Task to carry out:
Reproduce the following lines without any alteration.

[Dataset rows]
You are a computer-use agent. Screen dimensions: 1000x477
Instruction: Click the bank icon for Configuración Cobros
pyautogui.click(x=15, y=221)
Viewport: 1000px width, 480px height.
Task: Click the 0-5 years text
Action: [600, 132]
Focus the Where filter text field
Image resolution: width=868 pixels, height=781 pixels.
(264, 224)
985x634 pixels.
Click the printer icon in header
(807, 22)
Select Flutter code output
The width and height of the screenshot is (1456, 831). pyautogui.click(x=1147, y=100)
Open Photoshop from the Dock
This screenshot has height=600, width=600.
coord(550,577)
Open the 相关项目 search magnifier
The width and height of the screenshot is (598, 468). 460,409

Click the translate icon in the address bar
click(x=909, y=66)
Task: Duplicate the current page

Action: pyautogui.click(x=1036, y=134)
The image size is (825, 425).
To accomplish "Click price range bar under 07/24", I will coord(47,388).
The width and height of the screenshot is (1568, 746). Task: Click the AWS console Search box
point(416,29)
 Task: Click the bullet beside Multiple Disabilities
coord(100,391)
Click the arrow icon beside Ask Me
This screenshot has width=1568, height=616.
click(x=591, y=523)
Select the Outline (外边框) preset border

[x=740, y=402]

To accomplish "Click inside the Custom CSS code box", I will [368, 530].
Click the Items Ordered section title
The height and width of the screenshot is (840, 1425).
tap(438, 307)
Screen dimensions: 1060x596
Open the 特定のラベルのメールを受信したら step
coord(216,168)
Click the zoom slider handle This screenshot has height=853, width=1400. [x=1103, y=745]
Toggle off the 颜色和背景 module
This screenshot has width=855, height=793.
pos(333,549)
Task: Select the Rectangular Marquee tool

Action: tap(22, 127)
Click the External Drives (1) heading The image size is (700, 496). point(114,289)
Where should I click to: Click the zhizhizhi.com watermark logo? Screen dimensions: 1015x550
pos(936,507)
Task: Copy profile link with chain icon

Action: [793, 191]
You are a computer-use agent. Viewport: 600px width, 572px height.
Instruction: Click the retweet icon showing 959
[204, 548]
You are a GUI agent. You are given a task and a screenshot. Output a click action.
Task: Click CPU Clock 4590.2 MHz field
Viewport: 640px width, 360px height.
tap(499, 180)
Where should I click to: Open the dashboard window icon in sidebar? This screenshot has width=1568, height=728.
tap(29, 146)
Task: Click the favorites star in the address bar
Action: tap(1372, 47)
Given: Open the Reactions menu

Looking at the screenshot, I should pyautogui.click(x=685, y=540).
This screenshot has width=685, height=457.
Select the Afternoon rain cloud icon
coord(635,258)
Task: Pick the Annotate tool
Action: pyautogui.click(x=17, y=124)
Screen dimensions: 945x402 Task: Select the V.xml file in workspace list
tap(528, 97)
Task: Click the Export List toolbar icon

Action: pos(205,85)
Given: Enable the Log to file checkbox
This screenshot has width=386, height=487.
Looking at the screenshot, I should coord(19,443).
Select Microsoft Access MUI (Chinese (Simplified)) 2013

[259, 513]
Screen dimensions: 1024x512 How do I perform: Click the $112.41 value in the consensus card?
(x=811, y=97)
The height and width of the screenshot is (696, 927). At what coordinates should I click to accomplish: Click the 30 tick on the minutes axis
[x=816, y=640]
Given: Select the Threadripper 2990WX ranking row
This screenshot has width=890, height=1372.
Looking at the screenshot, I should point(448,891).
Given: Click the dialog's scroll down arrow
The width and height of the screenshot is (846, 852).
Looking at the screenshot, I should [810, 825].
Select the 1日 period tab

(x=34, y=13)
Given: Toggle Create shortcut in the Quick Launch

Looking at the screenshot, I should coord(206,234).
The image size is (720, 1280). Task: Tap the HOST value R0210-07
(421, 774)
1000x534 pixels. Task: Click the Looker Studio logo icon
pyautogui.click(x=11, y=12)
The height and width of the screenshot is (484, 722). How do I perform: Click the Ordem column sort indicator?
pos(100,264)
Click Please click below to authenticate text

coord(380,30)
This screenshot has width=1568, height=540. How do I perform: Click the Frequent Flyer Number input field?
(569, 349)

Exercise output:
You are a computer-use agent. Screen dimensions: 1000x477
Instruction: Click the bank icon for Configuración Cobros
pyautogui.click(x=15, y=221)
Viewport: 1000px width, 480px height.
Task: Click the 0-5 years text
Action: [600, 132]
Focus the Where filter text field
Image resolution: width=868 pixels, height=781 pixels.
(264, 224)
985x634 pixels.
Click the printer icon in header
(807, 22)
Select Flutter code output
The width and height of the screenshot is (1456, 831). pyautogui.click(x=1147, y=100)
Open Photoshop from the Dock
This screenshot has height=600, width=600.
coord(550,577)
Open the 相关项目 search magnifier
The width and height of the screenshot is (598, 468). 460,409

Click the translate icon in the address bar
click(x=909, y=66)
Task: Duplicate the current page

Action: pyautogui.click(x=1036, y=134)
The image size is (825, 425).
To accomplish "Click price range bar under 07/24", I will coord(47,388).
The width and height of the screenshot is (1568, 746). Task: Click the AWS console Search box
point(416,29)
 Task: Click the bullet beside Multiple Disabilities
coord(100,391)
Click the arrow icon beside Ask Me
This screenshot has width=1568, height=616.
click(x=591, y=523)
Select the Outline (外边框) preset border

[x=740, y=402]

To accomplish "Click inside the Custom CSS code box", I will [368, 530].
Click the Items Ordered section title
The height and width of the screenshot is (840, 1425).
tap(438, 307)
Screen dimensions: 1060x596
Open the 特定のラベルのメールを受信したら step
coord(216,168)
Click the zoom slider handle This screenshot has height=853, width=1400. [x=1103, y=745]
Toggle off the 颜色和背景 module
This screenshot has width=855, height=793.
pos(333,549)
Task: Select the Rectangular Marquee tool

Action: tap(22, 127)
Click the External Drives (1) heading The image size is (700, 496). point(114,289)
Where should I click to: Click the zhizhizhi.com watermark logo? Screen dimensions: 1015x550
pos(936,507)
Task: Copy profile link with chain icon

Action: [793, 191]
You are a computer-use agent. Viewport: 600px width, 572px height.
Instruction: Click the retweet icon showing 959
[204, 548]
You are a GUI agent. You are given a task and a screenshot. Output a click action.
Task: Click CPU Clock 4590.2 MHz field
Viewport: 640px width, 360px height.
tap(499, 180)
Where should I click to: Open the dashboard window icon in sidebar? This screenshot has width=1568, height=728.
tap(29, 146)
Task: Click the favorites star in the address bar
Action: tap(1372, 47)
Given: Open the Reactions menu

Looking at the screenshot, I should pyautogui.click(x=685, y=540).
This screenshot has width=685, height=457.
Select the Afternoon rain cloud icon
coord(635,258)
Task: Pick the Annotate tool
Action: pyautogui.click(x=17, y=124)
Screen dimensions: 945x402 Task: Select the V.xml file in workspace list
tap(528, 97)
Task: Click the Export List toolbar icon

Action: pos(205,85)
Given: Enable the Log to file checkbox
This screenshot has width=386, height=487.
Looking at the screenshot, I should coord(19,443).
Select Microsoft Access MUI (Chinese (Simplified)) 2013

[259, 513]
Screen dimensions: 1024x512 How do I perform: Click the $112.41 value in the consensus card?
(x=811, y=97)
The height and width of the screenshot is (696, 927). At what coordinates should I click to accomplish: Click the 30 tick on the minutes axis
[x=816, y=640]
Given: Select the Threadripper 2990WX ranking row
This screenshot has width=890, height=1372.
Looking at the screenshot, I should point(448,891).
Given: Click the dialog's scroll down arrow
The width and height of the screenshot is (846, 852).
Looking at the screenshot, I should [810, 825].
Select the 1日 period tab

(x=34, y=13)
Given: Toggle Create shortcut in the Quick Launch

Looking at the screenshot, I should coord(206,234).
The image size is (720, 1280). Task: Tap the HOST value R0210-07
(421, 774)
1000x534 pixels. Task: Click the Looker Studio logo icon
pyautogui.click(x=11, y=12)
The height and width of the screenshot is (484, 722). How do I perform: Click the Ordem column sort indicator?
pos(100,264)
Click Please click below to authenticate text

coord(380,30)
This screenshot has width=1568, height=540. How do I perform: Click the Frequent Flyer Number input field?
(569, 349)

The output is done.